Twenty newborns at University College London Hospital (UCLH) were studied. Half of them were preterm (and tested at less than 35 weeks’ gestational age*), while the other half were either full term (seven infants) or premature but tested at term age (three infants). The two groups were comparable in terms of their actual postnatal age, as the mean age of the preterm infants was 14 days, compared with 10 days in the full-term (or term age) group.
The researchers measured the infants’ response to a painful but medically necessary heel lance (blood test), which was conducted twice (three to 18 minutes apart) for each infant (sometimes two lancets are needed to collect enough blood; this is not necessary). (for most infants therefore only those requiring a second lance were included in the study).
Heel lances can elicit substantial pain responses in infants, but it was not previously known that this was reduced by repeated injections. To understand this, the researchers recorded the children’s brain activity using EEG (electroencephalography) electrodes placed on the skull and ECG (electrocardiography), as well as monitored their facial expressions and reflexes as they retracted their legs.

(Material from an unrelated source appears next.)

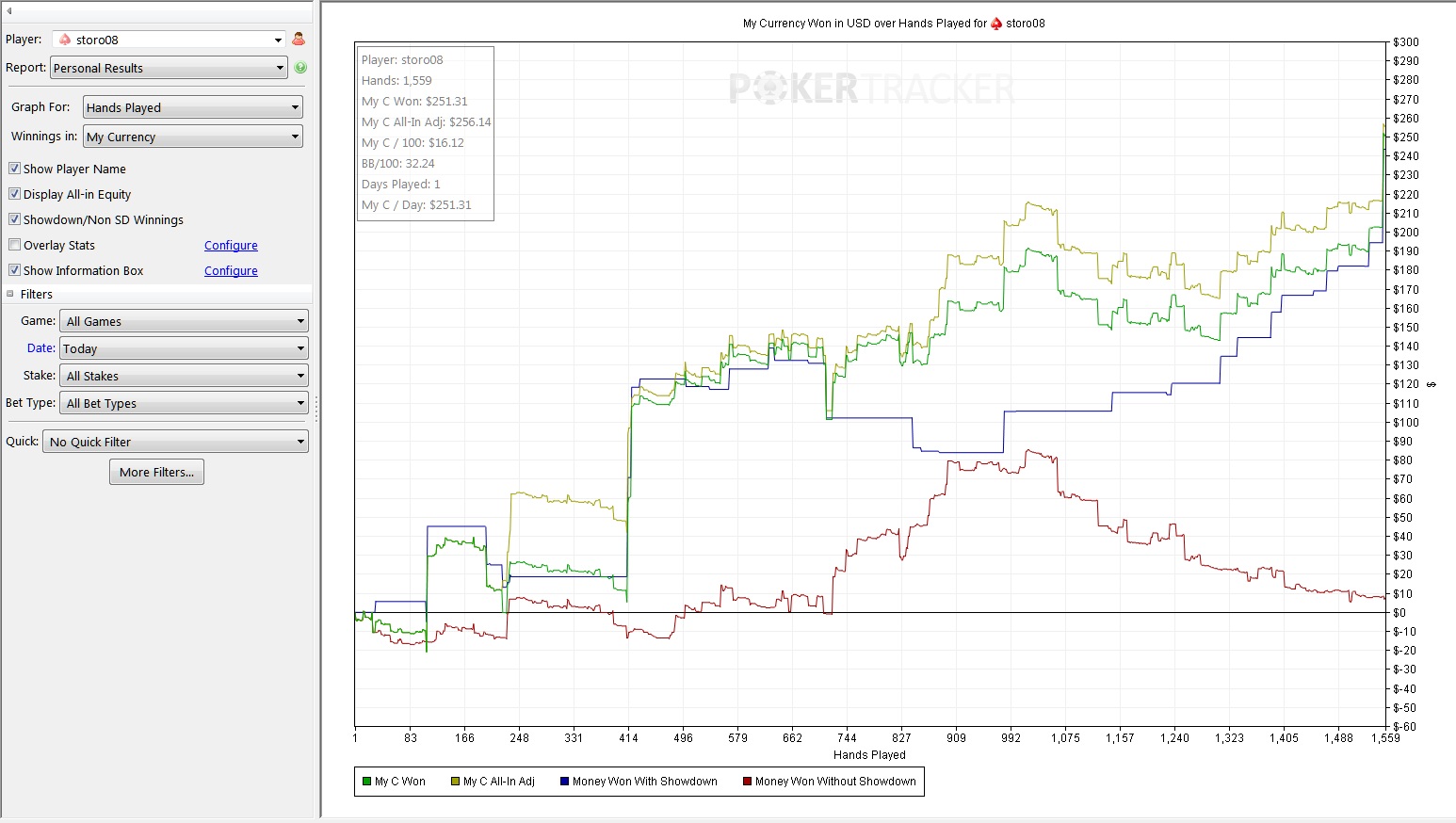
Task: Open the Quick filter dropdown
Action: (175, 442)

The researchers found that brain activity was not as strong immediately after the second heel lance, compared to the first, suggesting a habituation response, but this was only for full-term infants. They found a similar pattern for heart rate and facial expression, as premature infants showed a strong response to both heel spurs, while full-term infants showed a pain habit.
The team says this habitual response may be due to full-term infants anticipating impending pain when they receive a second heel lance, so their response is less pronounced, or instead may be due to their brains modifying their reflexive survival responses.

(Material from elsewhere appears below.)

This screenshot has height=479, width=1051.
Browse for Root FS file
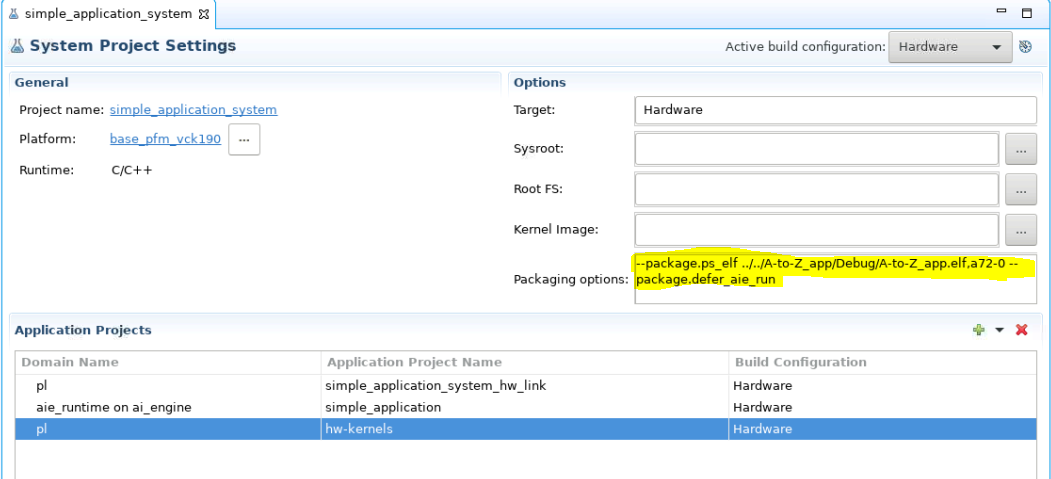point(1020,189)
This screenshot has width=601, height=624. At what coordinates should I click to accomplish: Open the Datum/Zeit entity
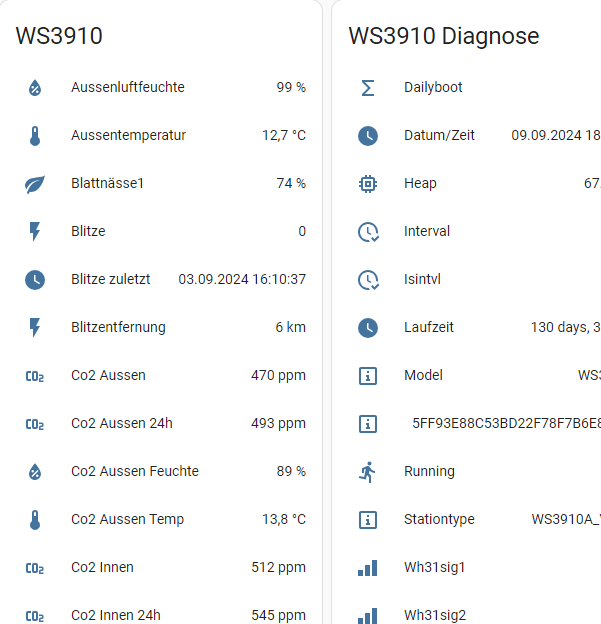coord(439,136)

They add that pain habituation may protect full-term infants, but not preterm ones, from potential consequences for their development.
First author Dr Mohammed Rupawala (UCL Neuroscience, Physiology and Pharmacology) said: “Although unpleasant and painful clinical procedures for many young infants are necessary, they have the potential to affect their development, such as changes in pain perception, or potentially less gray matter or in the brain. White matter disruption.”
Co-author Dr. Judith Meek, consultant neonatologist at UCLH, said: “This work raises awareness of the additional risk of pain to premature babies. Clinicians should do everything possible to protect them from repeated painful experiences. This should be considered an essential component of brain-centred neonatal care.”